What is a container?
Let’s start by looking at physical containers. Containers are mostly used in the shipping industry where they allow for an organized and efficient way to transport goods from one place to another. Before humans agreed to using containers and standardized container sizes, shipping goods in bulk was a lot messier.
Software containers have a similar function. They allow us to pack our code and all of its dependencies (libraries, frameworks, etc.) into a nice little box - a container. The container can then run anywhere. This allows developers to be sure that their software will run independently of where it is deployed.
Usually, when moving software from one computing environment to another (e.g. from a developers machine to a test environment) we run into problems, especially if the environments are not identical.
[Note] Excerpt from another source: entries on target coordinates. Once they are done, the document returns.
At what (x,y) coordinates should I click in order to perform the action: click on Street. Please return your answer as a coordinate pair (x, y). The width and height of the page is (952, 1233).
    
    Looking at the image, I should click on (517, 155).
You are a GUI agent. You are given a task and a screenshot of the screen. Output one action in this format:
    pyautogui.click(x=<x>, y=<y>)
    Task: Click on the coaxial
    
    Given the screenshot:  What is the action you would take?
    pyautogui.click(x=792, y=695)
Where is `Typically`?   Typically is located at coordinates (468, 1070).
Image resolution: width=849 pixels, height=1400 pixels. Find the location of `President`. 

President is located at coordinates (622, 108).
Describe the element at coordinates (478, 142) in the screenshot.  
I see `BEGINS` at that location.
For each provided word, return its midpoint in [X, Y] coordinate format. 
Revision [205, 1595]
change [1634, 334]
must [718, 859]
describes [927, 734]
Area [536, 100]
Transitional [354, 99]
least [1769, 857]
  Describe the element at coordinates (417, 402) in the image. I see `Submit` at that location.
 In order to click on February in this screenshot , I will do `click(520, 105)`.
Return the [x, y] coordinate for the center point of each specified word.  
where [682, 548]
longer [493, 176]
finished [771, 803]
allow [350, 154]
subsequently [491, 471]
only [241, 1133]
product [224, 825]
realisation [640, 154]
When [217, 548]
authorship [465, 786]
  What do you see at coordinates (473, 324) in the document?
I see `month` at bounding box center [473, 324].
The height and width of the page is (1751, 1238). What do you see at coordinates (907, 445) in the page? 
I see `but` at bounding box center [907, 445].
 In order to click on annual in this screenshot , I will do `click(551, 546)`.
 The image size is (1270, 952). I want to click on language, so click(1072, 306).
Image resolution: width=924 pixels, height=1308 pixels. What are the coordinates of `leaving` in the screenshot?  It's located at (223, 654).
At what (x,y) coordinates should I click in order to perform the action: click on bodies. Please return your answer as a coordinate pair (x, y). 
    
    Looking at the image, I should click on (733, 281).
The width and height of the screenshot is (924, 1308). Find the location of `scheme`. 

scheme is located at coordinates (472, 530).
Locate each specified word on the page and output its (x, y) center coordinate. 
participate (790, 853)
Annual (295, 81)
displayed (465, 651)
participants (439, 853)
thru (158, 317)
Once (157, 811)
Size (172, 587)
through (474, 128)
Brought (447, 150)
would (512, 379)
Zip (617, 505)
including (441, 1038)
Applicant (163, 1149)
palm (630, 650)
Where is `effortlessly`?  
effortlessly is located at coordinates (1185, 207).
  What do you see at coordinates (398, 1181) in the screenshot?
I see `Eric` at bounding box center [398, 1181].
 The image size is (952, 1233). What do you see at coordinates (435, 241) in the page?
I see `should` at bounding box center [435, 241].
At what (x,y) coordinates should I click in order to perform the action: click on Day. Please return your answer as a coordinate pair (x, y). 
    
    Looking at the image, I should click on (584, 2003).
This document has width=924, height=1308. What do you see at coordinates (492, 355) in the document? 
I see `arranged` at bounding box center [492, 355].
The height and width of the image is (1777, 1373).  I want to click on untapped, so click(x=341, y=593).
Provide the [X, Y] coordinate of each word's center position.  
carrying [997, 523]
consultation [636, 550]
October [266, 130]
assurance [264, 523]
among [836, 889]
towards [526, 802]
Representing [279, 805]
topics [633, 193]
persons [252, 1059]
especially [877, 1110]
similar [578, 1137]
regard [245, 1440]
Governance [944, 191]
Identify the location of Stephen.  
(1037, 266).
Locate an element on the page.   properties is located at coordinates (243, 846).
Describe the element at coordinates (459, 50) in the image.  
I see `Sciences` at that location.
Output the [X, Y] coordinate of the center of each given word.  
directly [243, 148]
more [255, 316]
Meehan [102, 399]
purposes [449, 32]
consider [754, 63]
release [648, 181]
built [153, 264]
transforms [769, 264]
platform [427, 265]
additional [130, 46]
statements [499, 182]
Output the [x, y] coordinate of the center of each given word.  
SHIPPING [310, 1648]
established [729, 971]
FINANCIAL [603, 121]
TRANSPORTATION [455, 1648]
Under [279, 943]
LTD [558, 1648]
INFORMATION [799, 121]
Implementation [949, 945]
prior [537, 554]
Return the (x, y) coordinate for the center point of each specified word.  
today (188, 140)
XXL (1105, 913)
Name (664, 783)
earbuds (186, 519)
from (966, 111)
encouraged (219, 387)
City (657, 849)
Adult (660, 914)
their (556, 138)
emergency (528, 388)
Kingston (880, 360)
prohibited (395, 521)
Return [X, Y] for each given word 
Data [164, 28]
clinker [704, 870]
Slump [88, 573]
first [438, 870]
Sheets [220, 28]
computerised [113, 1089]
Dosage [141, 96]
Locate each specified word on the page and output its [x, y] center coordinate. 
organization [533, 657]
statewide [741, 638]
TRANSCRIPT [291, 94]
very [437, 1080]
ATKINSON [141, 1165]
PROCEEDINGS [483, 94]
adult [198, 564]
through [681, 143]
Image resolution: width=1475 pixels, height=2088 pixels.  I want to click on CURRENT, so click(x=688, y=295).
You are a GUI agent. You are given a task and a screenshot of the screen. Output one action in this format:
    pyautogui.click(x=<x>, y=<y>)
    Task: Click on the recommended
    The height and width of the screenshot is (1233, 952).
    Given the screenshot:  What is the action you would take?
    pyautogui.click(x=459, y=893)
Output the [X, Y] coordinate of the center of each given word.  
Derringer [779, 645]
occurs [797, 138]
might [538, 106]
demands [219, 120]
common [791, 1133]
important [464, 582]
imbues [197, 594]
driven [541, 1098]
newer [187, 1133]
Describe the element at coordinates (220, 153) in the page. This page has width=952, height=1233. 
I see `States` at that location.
For example, the developer might have written the code in Python 3 but the test environment still runs in Python 2. Also differences in network topology, storage and security policies can cause problems. Containers solve this problem and allow us to reliably run software in different computing environments. Using containers to deploy applications is called containerization.
How containers work and how they differ from virtual machines
Let’s look at the entire picture. Similar to virtual machines, containers sit on top of a host operating system (e.g. Windows 10) which in turn sits on an infrastructure (e.g. a laptop). The rough eqivalent to the hypervisor used by virtual machines is the container engine which sits on top of the host operating system. At the moment, the Docker Engine is by far the most popular one.
Several containers can sit on top of the same host operating system. Different to virtual machines, all containers share access to the the same operating system, namely the one of the host. This has the major advantage that only one operating system needs to be managed and maintained. Also, the shared components are read-only. This allows containers to be small in size (megabytes) and to be able to start within seconds (as opposed to gigabytes and minutes for a virtual machine). So to point this out again: in the case of virtual machines we have several operating systems running on a single server. In the case of containers, we only have the host operating system.
What is the difference between a container and a container image?
A container is the runtime instance of a (container) image. Our image is the “recipe”: a package that includes everything we need for running a specific application including the code, the file system , libraries and configuration of our application. The container is the “cake”: a running instance of the image, that is, what the image becomes in memory when executed.
Advantages of containerization
The Docker Get Started page contains a nice overview of the main advantages of using containers. Containers are:
- Flexible: Even the most complex applications can be containerized.
- Lightweight: Containers leverage and share the host kernel.
- Interchangeable: You can deploy updates and upgrades on-the-fly.
- Portable: You can build locally, deploy to the cloud, and run anywhere.
- Scalable: You can increase and automatically distribute container replicas.
- Stackable: You can stack services vertically and on-the-fly.